The dvd single of Don Hertzfeldt’s latest (and in my opinion, strongest and most intensely cinematic) short Everything Will Be OK goes on pre-order sale today at noon (Pacific time). According to his Bitter Films website, “all pre-orders will receive a free ‘everything will be ok’ FILM STRIP, clipped from a 35mm print from Don Hertzfeldt’s collection.” Additionally, a limited number of signed art prints are also available this morning for people who pre-order the dvd.

I’ll admit that when I first discovered Don’s films (around ’98 or so), I wasn’t exactly his biggest fan. His early films like Ah L’Amour and Billy’s Balloon, though amusing, were too trivial to capture my interest. It wasn’t until Rejected that I really began to warm up to his work and get past the stick figure hurdle.

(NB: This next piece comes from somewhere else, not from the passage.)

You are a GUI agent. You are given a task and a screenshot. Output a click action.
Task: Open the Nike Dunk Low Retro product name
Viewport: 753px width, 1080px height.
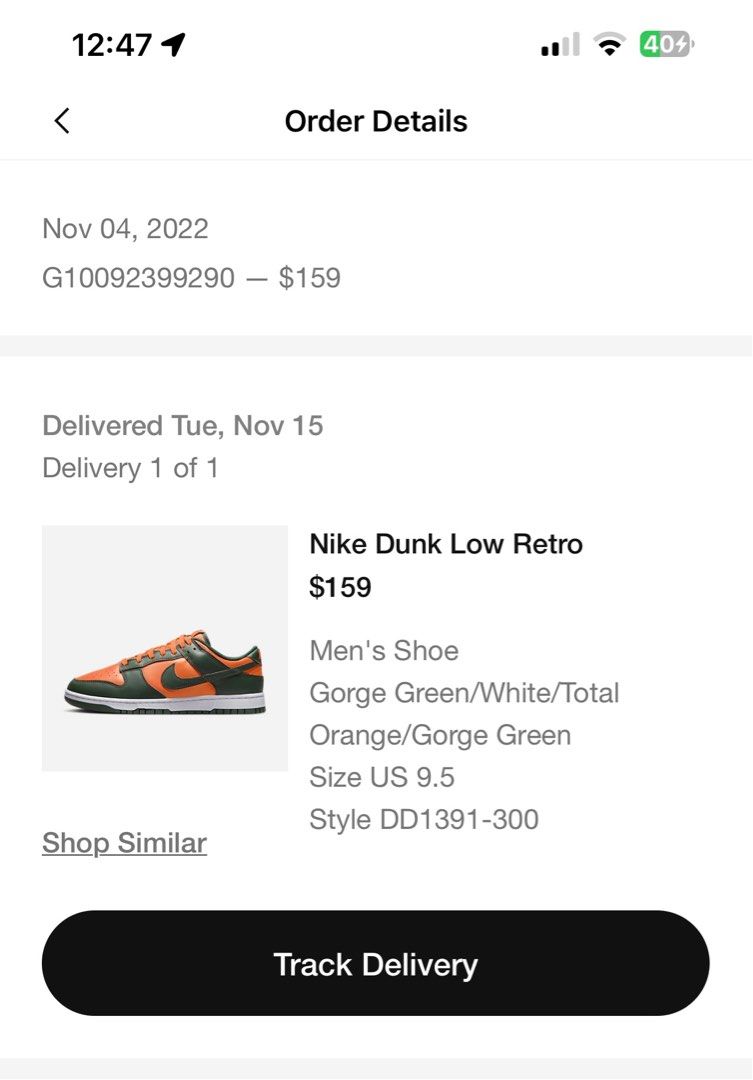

Early on the difficulty I was having with his work is that it seemed like the stick-people might be the entire gimmick, that it wasn’t really about his stories, but the fact that stick figures were telling these stories. The exquisitely crafted Lily and Jim should have convinced me otherwise, but I’m slow sometimes. (Sidenote: Lily and Jim is all the more impressive when one realizes Don was only 20 years old when he made it). His new films, however, have completely erased any doubts about his capabilities as a filmmaker. While Don uses simple figures in his animation, he manages to evoke more with these frugal pencil marks than most animators do with their fully-articulated anatomy-laden characters. The real meat in Hertzfeldt’s work is his ability to use the film medium to tell engaging, funny and interesting stories, and while his drawing style is one of the more striking and obvious aspects of his work, it is only a minor component in the overall picture of his films.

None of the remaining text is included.